2. The stage tool of claim 1, wherein the intermediate sleeve is coupled to a first end of the opening seat, wherein the opening seat is configured to receive the opening plug at a second end, wherein the second end is opposite to the first end.
3. The stage tool of claim 1, wherein the setting sleeve is coupled to the intermediate sleeve through a plurality of radial setting pins.
4. The stage tool of claim 1, further comprising a ramp, wherein the packer element is disposed between the setting sleeve and the ramp, wherein the ramp comprises a lower centralizer at a distal end of the ramp.
5. The stage tool of claim 1, wherein the closing sleeve is coupled to the closing seat via a plurality of radial closing pins.
6. The stage tool of claim 1, further comprising an upper centralizer, wherein the upper centralizer is disposed on the exterior surface of the mandrel about the closing sleeve.
7. The stage tool of claim 1, wherein the closing seat is configured to receive a closing plug at a first end.
8. The stage tool of claim 1, wherein the closing seat is adjacent to the opening seat in a first position, wherein the opening seat blocks the plurality of ports from the interior surface of the mandrel.
9. The stage tool of claim 1, further comprising a plurality of outer channels disposed about the mandrel, wherein the plurality of outer channels limit the distance the opening seat travels as the ends of each one of the plurality of outer channels prohibit further movement of the intermediate sleeve.
11. The method of claim 10, further comprising shearing the plurality of shear pins.
12. The method of claim 10, wherein the setting sleeve is coupled to the intermediate sleeve through a plurality of radial setting pins.
13. The method of claim 10, further comprising actuating the packer element to expand in a radial direction to engage the wellbore.
14. The method of claim 10, wherein the closing plug lands onto the closing seat, wherein a first end of the closing seat is configured to receive the closing plug.
15. The method of claim 14, further comprising translating the closing seat, wherein the closing seat is coupled to the closing sleeve, wherein the closing sleeve is coupled to the closing seat through a plurality of radial closing pins, wherein the closing sleeve is configured to translate as the closing seat translates.
16. The method of claim 15, wherein the closing sleeve blocks the plurality of ports from the exterior surface of the mandrel after being translated by the closing seat.
17. The method of claim 10, further comprising performing a second stage cementing operation before disposing the closing plug into the wellbore.
18. The method of claim 10, wherein the stage tool further comprises a ramp, wherein the packer element is disposed between the setting sleeve and the ramp, wherein the ramp comprises a lower centralizer at a distal end of the ramp.
19. The method of claim 18, further comprising displacing the packer element over the ramp and against a shoulder of the lower centralizer.
20. The method of claim 10, wherein the stage tool further comprises a plurality of outer channels disposed about the mandrel, wherein the plurality of outer channels limit the distance the opening seat translates as the ends of each one of the plurality of outer channels prohibit further movement of the intermediate sleeve.

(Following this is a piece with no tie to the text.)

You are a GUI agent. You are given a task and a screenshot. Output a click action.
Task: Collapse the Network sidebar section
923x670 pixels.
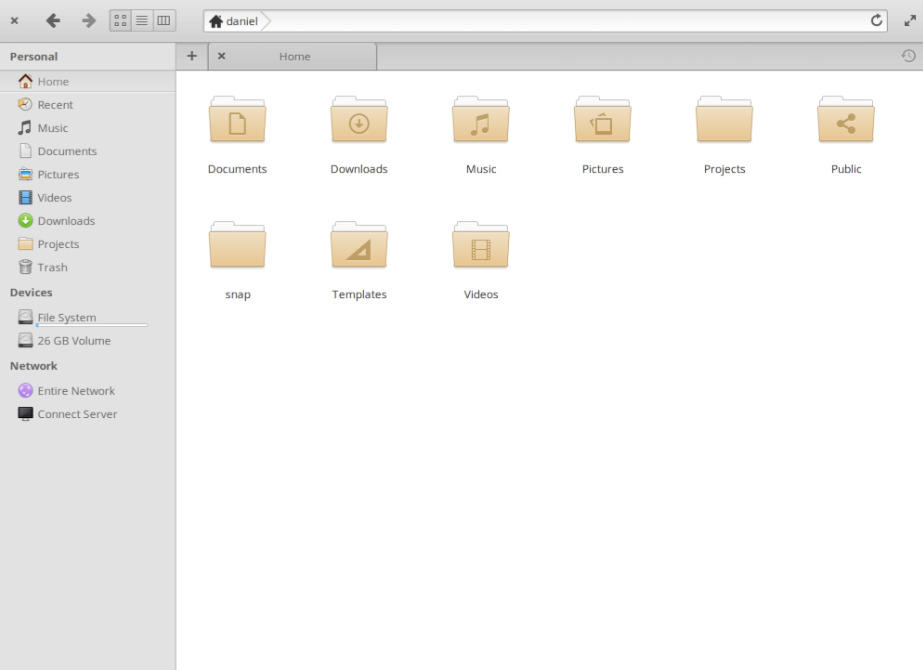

The present disclosure generally relates to multiple stage operations, and more particularly to systems and methods for performing cementing jobs with a stage tool.

In the drilling of deep wells, it is often desirable to cement the casing in the well bore in separate stages, beginning at the bottom of the well and working upward. During the drilling and construction of subterranean wells, casing strings are generally introduced into the wellbore. To stabilize the casing, a cement slurry is often pumped downwardly through the casing, and then upwardly into the annulus between the casing and the walls of the wellbore. One concern in this process is that, prior to the introduction of the cement slurry into the casing, the casing generally contains a drilling or some other servicing fluid that may contaminate the cement slurry. To prevent this contamination, a subterranean plug, often referred to as a cementing plug or a “bottom” plug, may be placed into the casing ahead of the cement slurry as a boundary between the two. The plug may perform other functions as well, such as wiping fluid from the inner surface of the casing as it travels through the casing, which may further reduce the risk of contamination.

Similarly, after the desired quantity of cement slurry is placed into the casing, a displacement fluid is commonly used to force the cement into the desired location. To prevent contamination of the cement slurry by the displacement fluid, a “top” cementing plug may be introduced at the interface between the cement slurry and the displacement fluid. This top plug also wipes cement slurry from the inner surfaces of the casing as the displacement fluid is pumped downwardly into the casing.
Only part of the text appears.